The holidays are here and with them come festive celebrations, and you guessed it, those pesky stains caused by jubilant party goers. It’s inevitable. Someone will spill something. Don’t panic. With a little ingenuity, it’s easy to eliminate spots and drips and keep them from ruining your carpet and your merrymaking.
Here is a short guide to cleaning the most common holiday stains. As with any type of accident, the key is to act immediately.
- Red Wine
- Candle Wax
Unless you plan to serve only white wine at your party, you take a chance with serving a Merlot or Cabernet. When your neighbor spills his glass on your carpet or tablecloth, saturate the stain with salt to absorb the liquid. Let the salt sit for at least 2-4 hours. Vacuum or scrap the salt away. If you don’t have salt or the stain remains, pour white wine over it and let it soak in. Then blot the stain until it disappears.
Somehow the after-dinner coffee ended up on your carpet. Not a problem. Act quickly to blot the liquid with a paper towel or clean cloth. Next carefully saturate the stain with cold water. Be careful to pour the water only on the area of the stain and just enough to absorb into the fibers. Blot again. Repeat this step until the stain is gone or almost gone. Finally, treat the stain with a mixture of one part white vinegar to three parts water and blot again. This method will also work for stains on fabric.

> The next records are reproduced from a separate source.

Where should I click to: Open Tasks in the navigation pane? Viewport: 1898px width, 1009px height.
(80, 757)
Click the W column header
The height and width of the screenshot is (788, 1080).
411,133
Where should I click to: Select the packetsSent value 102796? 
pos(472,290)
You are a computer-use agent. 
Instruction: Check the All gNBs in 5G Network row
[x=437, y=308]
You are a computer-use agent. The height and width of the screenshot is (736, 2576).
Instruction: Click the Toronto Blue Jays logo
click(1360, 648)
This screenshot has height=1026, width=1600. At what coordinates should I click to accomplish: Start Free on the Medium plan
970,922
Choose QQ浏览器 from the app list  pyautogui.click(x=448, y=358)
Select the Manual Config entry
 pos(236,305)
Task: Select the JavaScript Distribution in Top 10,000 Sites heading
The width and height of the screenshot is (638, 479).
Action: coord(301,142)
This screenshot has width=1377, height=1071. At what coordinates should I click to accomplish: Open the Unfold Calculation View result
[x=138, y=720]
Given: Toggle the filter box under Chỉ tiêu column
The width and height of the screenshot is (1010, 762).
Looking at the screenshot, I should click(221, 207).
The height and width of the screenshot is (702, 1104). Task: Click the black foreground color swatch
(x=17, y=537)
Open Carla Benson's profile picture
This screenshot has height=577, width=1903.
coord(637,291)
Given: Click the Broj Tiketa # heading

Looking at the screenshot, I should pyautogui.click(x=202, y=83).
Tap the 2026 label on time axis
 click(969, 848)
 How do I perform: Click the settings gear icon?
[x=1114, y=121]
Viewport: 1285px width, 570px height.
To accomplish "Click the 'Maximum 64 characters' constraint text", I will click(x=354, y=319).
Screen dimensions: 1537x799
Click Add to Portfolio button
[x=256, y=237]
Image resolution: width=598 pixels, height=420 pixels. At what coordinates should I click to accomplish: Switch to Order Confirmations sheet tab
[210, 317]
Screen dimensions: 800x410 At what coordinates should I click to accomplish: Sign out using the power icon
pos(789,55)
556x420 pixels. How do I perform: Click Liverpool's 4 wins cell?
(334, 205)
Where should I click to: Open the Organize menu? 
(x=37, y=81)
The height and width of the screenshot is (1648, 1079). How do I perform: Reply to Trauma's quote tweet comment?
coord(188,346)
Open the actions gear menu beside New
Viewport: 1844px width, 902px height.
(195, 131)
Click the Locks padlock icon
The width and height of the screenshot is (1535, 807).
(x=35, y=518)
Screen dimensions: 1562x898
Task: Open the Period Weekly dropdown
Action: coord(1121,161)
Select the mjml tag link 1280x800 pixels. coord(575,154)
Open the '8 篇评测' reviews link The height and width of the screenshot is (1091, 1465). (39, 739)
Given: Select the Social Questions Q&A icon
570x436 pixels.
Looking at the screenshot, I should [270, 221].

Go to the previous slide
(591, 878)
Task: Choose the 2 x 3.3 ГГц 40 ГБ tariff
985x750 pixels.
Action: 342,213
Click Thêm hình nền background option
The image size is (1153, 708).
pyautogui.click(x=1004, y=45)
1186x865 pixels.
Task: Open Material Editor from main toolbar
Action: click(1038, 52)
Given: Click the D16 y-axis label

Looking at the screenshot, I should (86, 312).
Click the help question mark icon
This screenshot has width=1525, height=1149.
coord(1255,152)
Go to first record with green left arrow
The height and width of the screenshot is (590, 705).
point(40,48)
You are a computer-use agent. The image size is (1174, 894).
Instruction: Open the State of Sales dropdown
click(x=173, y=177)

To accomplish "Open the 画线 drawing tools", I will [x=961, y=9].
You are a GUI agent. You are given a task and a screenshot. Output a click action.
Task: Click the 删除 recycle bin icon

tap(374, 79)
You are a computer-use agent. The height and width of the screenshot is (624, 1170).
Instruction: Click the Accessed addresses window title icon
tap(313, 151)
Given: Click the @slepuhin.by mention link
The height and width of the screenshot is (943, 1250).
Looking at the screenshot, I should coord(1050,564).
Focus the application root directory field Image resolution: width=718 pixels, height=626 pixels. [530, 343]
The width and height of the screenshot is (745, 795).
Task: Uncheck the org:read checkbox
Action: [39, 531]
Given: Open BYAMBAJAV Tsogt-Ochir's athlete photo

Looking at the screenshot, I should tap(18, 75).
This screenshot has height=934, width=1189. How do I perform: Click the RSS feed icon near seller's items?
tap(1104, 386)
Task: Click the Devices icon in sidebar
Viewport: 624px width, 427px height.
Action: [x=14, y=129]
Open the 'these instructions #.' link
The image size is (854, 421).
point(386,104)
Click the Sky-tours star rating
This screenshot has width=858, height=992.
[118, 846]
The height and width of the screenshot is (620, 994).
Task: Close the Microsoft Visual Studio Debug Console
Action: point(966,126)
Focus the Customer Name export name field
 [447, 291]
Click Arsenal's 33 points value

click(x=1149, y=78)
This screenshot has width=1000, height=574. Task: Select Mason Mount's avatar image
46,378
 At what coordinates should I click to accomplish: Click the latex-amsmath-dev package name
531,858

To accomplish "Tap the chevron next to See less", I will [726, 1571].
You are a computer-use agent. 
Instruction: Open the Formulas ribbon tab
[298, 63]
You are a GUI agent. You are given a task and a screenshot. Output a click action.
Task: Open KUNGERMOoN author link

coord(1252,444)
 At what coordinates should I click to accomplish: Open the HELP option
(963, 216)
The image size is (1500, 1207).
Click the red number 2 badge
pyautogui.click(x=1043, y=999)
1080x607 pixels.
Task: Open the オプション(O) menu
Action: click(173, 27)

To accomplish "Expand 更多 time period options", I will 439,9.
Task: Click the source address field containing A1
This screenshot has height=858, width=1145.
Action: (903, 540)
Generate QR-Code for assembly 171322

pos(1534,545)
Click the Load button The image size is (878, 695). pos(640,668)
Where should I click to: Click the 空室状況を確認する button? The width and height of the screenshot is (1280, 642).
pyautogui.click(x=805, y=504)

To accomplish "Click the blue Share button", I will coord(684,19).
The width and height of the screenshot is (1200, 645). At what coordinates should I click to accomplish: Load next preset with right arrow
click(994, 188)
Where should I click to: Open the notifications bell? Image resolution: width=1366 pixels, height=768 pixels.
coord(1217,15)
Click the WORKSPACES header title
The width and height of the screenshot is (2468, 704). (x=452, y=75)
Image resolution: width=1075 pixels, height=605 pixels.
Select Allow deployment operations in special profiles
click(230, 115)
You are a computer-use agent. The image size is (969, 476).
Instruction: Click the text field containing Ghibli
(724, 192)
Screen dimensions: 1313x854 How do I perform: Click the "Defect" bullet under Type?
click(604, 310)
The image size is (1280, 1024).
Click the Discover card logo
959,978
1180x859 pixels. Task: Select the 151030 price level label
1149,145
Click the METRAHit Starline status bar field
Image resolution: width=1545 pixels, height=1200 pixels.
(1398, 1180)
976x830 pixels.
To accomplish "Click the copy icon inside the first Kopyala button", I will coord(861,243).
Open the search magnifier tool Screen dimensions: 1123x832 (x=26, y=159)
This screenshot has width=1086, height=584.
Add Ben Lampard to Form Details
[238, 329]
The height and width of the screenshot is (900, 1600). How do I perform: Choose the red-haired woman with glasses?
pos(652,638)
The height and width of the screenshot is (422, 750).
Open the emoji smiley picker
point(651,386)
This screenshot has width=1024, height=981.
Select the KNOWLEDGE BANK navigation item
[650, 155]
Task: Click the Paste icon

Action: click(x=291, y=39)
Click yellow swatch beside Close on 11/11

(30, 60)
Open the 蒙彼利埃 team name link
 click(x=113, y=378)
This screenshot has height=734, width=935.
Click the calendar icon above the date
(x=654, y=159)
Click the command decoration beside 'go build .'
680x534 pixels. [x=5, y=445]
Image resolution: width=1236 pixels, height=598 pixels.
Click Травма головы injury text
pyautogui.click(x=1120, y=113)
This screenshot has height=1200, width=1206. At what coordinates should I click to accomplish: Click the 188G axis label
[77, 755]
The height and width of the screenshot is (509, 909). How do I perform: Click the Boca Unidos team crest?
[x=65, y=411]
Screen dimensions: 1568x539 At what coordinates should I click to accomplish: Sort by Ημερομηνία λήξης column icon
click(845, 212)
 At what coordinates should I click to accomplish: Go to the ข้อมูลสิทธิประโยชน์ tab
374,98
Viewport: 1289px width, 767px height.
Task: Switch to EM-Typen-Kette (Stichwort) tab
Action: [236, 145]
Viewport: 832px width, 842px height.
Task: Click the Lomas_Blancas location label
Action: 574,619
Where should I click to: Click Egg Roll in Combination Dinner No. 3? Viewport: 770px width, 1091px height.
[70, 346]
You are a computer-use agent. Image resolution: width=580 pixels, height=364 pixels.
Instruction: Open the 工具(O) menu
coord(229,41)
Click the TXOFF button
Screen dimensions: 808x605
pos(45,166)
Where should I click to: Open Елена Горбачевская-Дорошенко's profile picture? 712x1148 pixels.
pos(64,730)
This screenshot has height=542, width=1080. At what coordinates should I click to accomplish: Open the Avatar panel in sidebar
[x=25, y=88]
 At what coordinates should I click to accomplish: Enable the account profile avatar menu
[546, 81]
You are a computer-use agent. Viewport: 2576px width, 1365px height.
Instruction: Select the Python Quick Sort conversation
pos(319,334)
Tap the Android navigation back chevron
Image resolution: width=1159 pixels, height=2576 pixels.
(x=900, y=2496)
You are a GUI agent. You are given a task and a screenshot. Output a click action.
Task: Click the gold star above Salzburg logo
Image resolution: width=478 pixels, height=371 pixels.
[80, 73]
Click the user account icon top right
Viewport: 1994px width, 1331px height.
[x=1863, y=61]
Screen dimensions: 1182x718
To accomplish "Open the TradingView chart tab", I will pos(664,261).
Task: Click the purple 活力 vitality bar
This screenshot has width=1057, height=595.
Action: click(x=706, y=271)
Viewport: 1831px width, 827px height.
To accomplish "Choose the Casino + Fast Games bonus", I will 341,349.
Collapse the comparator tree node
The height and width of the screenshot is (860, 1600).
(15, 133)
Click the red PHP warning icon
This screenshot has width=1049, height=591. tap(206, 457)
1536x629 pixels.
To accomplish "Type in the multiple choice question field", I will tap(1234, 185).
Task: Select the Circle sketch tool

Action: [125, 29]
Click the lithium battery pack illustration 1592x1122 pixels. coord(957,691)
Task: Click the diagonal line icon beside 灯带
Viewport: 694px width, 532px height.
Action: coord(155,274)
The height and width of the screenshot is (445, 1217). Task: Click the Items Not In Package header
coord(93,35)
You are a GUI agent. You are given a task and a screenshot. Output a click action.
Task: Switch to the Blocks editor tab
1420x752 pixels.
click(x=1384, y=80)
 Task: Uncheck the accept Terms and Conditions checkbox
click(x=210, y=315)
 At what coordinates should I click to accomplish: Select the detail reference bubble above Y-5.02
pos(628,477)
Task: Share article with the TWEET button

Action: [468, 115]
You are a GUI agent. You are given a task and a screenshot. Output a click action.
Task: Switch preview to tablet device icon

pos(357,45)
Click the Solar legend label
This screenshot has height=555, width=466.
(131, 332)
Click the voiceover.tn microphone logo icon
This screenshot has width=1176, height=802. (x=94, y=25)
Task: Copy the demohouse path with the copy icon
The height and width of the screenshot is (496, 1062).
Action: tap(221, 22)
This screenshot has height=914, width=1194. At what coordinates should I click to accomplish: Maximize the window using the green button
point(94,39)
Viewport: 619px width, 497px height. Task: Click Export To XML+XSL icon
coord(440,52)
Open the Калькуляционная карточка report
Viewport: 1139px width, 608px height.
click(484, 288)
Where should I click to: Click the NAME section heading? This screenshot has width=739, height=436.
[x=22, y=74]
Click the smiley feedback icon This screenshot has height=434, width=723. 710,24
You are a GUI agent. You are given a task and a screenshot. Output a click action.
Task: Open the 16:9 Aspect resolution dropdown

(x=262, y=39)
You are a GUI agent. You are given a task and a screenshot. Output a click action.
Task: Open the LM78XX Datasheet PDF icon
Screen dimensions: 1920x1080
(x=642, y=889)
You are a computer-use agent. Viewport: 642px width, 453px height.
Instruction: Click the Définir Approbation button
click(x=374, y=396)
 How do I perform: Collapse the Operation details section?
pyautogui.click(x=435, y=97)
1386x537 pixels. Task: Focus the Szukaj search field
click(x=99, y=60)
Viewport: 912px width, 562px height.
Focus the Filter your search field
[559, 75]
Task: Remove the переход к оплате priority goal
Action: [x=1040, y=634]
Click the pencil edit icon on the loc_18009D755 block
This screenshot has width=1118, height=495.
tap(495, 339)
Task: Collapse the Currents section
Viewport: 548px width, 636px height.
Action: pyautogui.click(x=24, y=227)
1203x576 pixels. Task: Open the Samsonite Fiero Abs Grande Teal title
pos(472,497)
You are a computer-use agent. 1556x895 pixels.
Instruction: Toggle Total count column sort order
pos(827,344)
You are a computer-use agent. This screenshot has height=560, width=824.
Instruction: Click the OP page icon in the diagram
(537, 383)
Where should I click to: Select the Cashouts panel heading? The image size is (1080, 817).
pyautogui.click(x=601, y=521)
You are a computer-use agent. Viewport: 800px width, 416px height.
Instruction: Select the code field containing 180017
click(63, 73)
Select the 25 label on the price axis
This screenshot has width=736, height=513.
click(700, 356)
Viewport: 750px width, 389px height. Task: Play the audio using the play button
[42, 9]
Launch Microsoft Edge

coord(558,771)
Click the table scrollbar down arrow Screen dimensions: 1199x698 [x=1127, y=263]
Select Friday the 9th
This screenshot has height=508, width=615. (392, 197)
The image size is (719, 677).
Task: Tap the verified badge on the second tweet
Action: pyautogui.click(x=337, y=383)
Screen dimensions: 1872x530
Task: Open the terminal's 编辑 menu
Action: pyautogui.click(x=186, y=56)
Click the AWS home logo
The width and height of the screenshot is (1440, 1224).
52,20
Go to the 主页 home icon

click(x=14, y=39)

The candle you thought was dripless isn’t. Now what? The key is to let the wax harden. If the wax is on fabric, put the cloth in your freezer. When the wax is hard, scrape or break off the pieces. If any stain remains, sandwich the area between layers of paper towel and iron at a low setting. Repeat this process until the stain is almost gone then wash the fabric like normal. If the wax has hardened on a wood surface, remove the wax by carefully scraping with a credit card or driver’s license. If any wax remains, soften it by using a hair dryer at its lowest setting. Carefully wipe up the melted wax with paper towels. Use a wood furniture polish to restore the luster of the wood.
At some point, everyone dribbles dip on his clothes. Party dips are usually oil-based or dairy-based. Oil-based dips should be pretreated with a solvent-based stain removing product. No stain-removing product? Create your own by mixing one part vinegar with two parts water. After treating the stain, wash as usual in very hot water. Treat dairy-based stains just the opposite. Because dairy products contain protein, their stains should be soaked in cold water for 30 minutes before washing. Then launder in mild detergent with color-safe bleach.
Your kids love chocolate, but now it’s on their clothes. What to do? Let the chocolate harden. Trying to remove wet chocolate will only spread the stain. Scrape away as much of the food as possible. Pre-treat the stain with liquid laundry detergent or a spray stain removal product and let the fabric sit for 10 minutes. Then lightly scrub the area with a brush and launder as usual.
Somehow the gravy that was to be poured on the turkey ended up on the tablecloth. Not to worry. Quickly scoop up any excess of the liquid. After dinner, turn the tablecloth upside down. If the fabric is washable, pre-treat each gravy stain with a grease-fighting liquid detergent. Use a small brush to rub the liquid into the stain. Wait 20 minutes then machine wash the tablecloth using an enzyme-fighting detergent.